Article 11. Manner of Adopting Resolutions
1. Resolutions of the Board of Corporate Auditors shall be adopted by the majority vote of the Corporate Auditors.
2. Resolutions shall be adopted following deliberation based on sufficient materials.
Article 12. Resolutions on Auditing Policy
1. Matters such as auditing policy, auditing plan, auditing methods and allocation of duties shall be determined by resolution of the Board of Corporate Auditors.
2. All matters other than those referred to in the immediately preceding paragraph, which any Corporate Auditor deems necessary in conducting its duties, including budget for auditing expenses, shall be determined by resolution of the Board of Corporate Auditors.
3. Substance of the following systems and other matters shall be determined by resolution of the Board of Corporate Auditors, and the Board of Corporate Auditors shall request the Directors to improve such systems and other matters:
| (1) | Matters concerning employee supporting the Corporate Auditors’ conduct of their duties; |
| (2) | Matters concerning independence from the Directors of the employees referred to in the immediately preceding paragraph; |
| (3) | A system concerning reports to the Corporate Auditors, including those from the Directors and employees; and |
| (4) | Other systems to ensure the audits by the Corporate Auditors are conducted effectively. |
Article 13. Regular Meetings with Representative Directors, etc.
1. The Board of Corporate Auditors shall seek to promote mutual understanding between the Representative Directors and the Board of Corporate Auditors by, among other things, holding meetings with the Representative Directors on a regular basis and exchanging opinions on issues to be addressed by the Company, improvement of the environment for audit by the Corporate Auditors and important auditing issues, etc., as well as by making requests judged to be necessary.

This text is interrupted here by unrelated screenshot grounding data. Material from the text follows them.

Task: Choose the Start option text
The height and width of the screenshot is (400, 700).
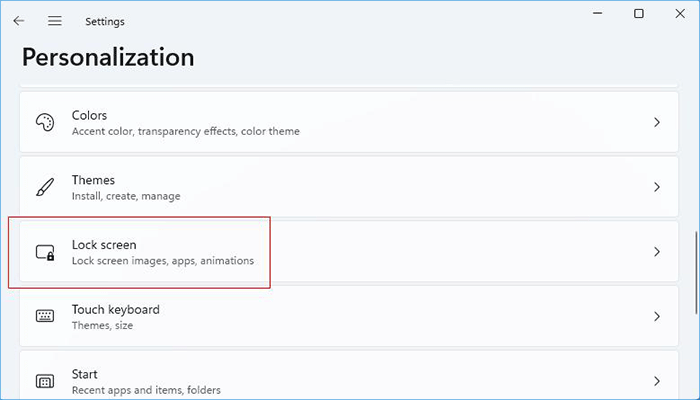Action: [x=85, y=374]
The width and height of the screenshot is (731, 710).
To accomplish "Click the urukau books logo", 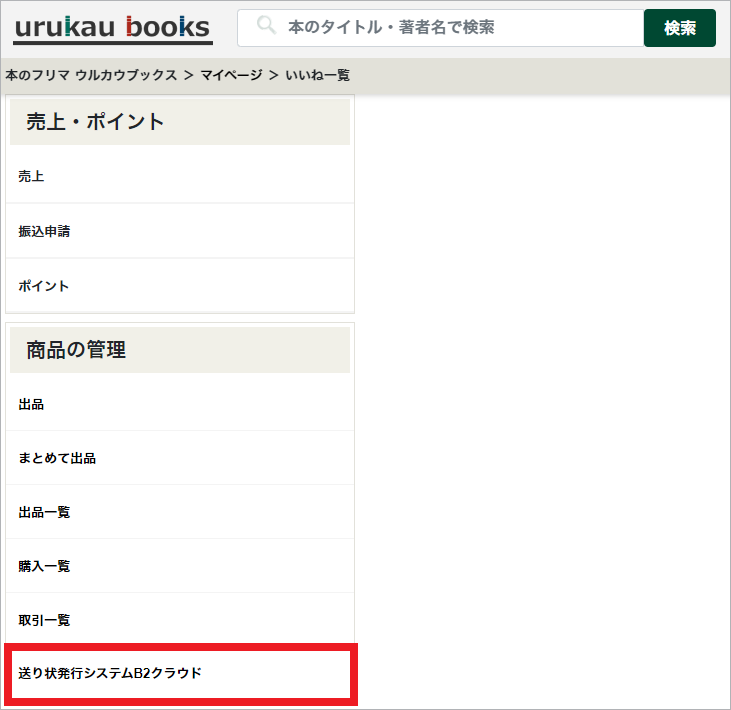I will click(112, 28).
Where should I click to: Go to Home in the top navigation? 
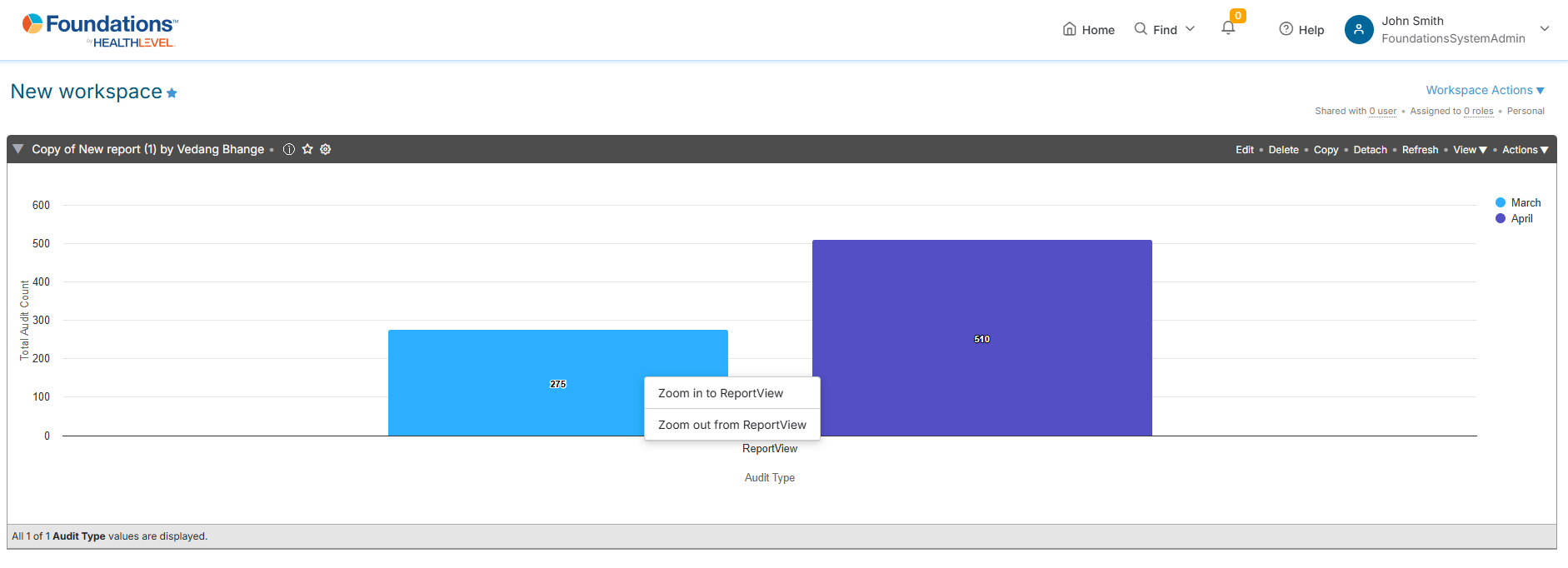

2. The Board of Corporate Auditors shall explain auditing policy, auditing plan and status of implementation of auditing and the effect thereof, as appropriate, to the Representative Directors and the Board of Directors.
3. The Board of Corporate Auditors shall, based on the system provided in paragraph 3, item 3 of the immediately preceding Article, receive reports from Directors and employees on matters determined, in consultation with the Directors, to be reported to the Board of Corporate Auditors by the Directors and the employees, as well as such matters as may be provided by law.
Article 14. Reports to the Board of Corporate Auditors
1. Each Corporate Auditor shall report to the Board of Corporate Auditors on the status of conducting its duties on a regular basis and from time to time as well as whenever requested by the Board of Corporate Auditors.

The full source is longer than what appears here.